More recently, she has spoken about the national rise in anti-trans legislation, including attempts to restrict gender affirming care for adults and to discharge transgender personnel in the United States military.

== Honors and recognition ==
When affiliated with the North Coast Athletic Conference of the NCAA, Debussy was a finalist for the NCAA Division III's inaugural LGBTQ Staff/Administrator/Coach of the Year Award in 2021. In 2022, Debussy was announced as a finalist for the same NCAA award.

In 2024, Debussy was recognized as an Innovator in Healthcare and Life Sciences by Columbus Business First.

In 2026, Debussy's book, The Lavender Bans: A Century of Anti-LGBTQ+ Policies in the US Military, was praised by former United States Secretary of the Army Eric Fanning and Assistant Secretary of Defense for Readiness Shawn Skelly.

==Personal life==
Originally from the Deep South, Debussy now lives in the Midwest. Debussy previously underwent transgender voice therapy at the Ohio State University Wexner Medical Center.

==Selected publications==
===Books===
- The Lavender Bans: A Century of Anti-LGBTQ+ Policies in the US Military. 2026. New York, NY: Columbia University Press.

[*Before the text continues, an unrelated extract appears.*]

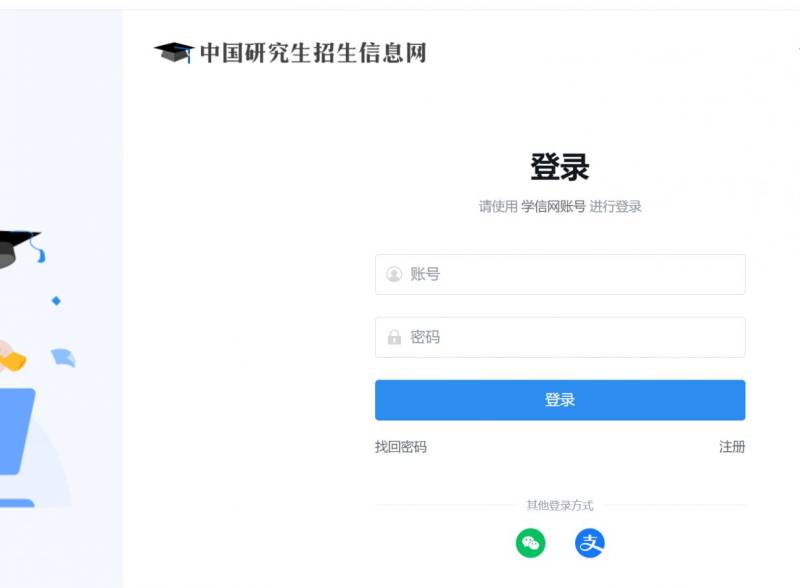Click the 其他登录方式 divider label
Screen dimensions: 800x588
[560, 506]
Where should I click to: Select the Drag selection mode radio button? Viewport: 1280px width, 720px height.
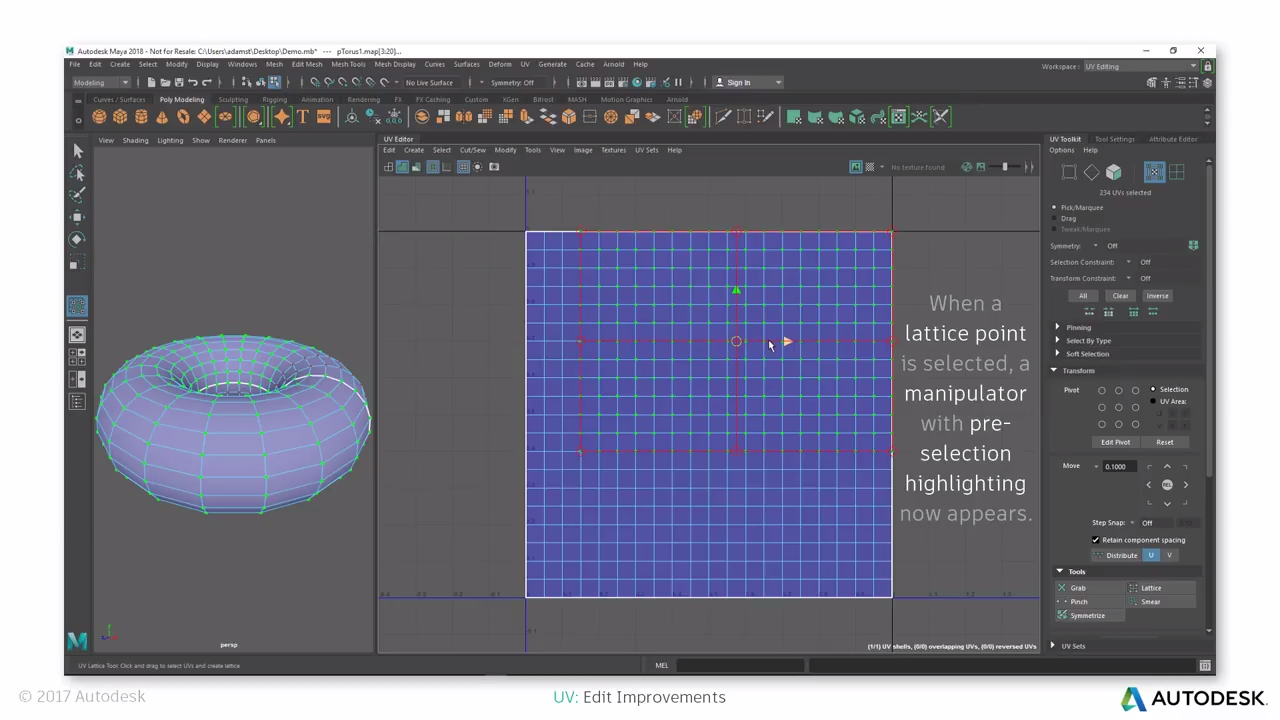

===Chapters and Guidebooks===
- "Queer Careers: LGBTQ+ Advocacy on Campus and Beyond" in Higher Education Careers Beyond the Professoriate. 2024. Co-authored with Kimberly Creasap. Eds. Karen Cardozo, Katherine Kearns and Shannan Palma. West Lafayette, IN: Purdue University Press.
- Freedom to Serve: The Definitive Guide to LGBTQ+ Military Service. 2023. 3rd edition. Eds. Jennifer Dane and Emily Starbuck Gerson. Washington, D.C.: Modern Military Association of America.

===Articles===
- "LGBTQ+ Voters in 4 States Could Swing the 2024 Presidential Election." 2024. The Advocate (magazine).
- "LGBTQ+ Workers Want More Than Just Pride Flags in June." 2024. Yahoo News. Republished from The Conversation (website).
- "What We Can Learn From “Mrs. America” — And Why The ERA Fight Must Continue." 2020. Bust (magazine).

===Podcast===
- "LGBTQ+ Workers Want More Than Pinkwashing." 2024. Inside Higher Ed. Distributed by the American Association of Colleges and Universities and WAMC Public Radio.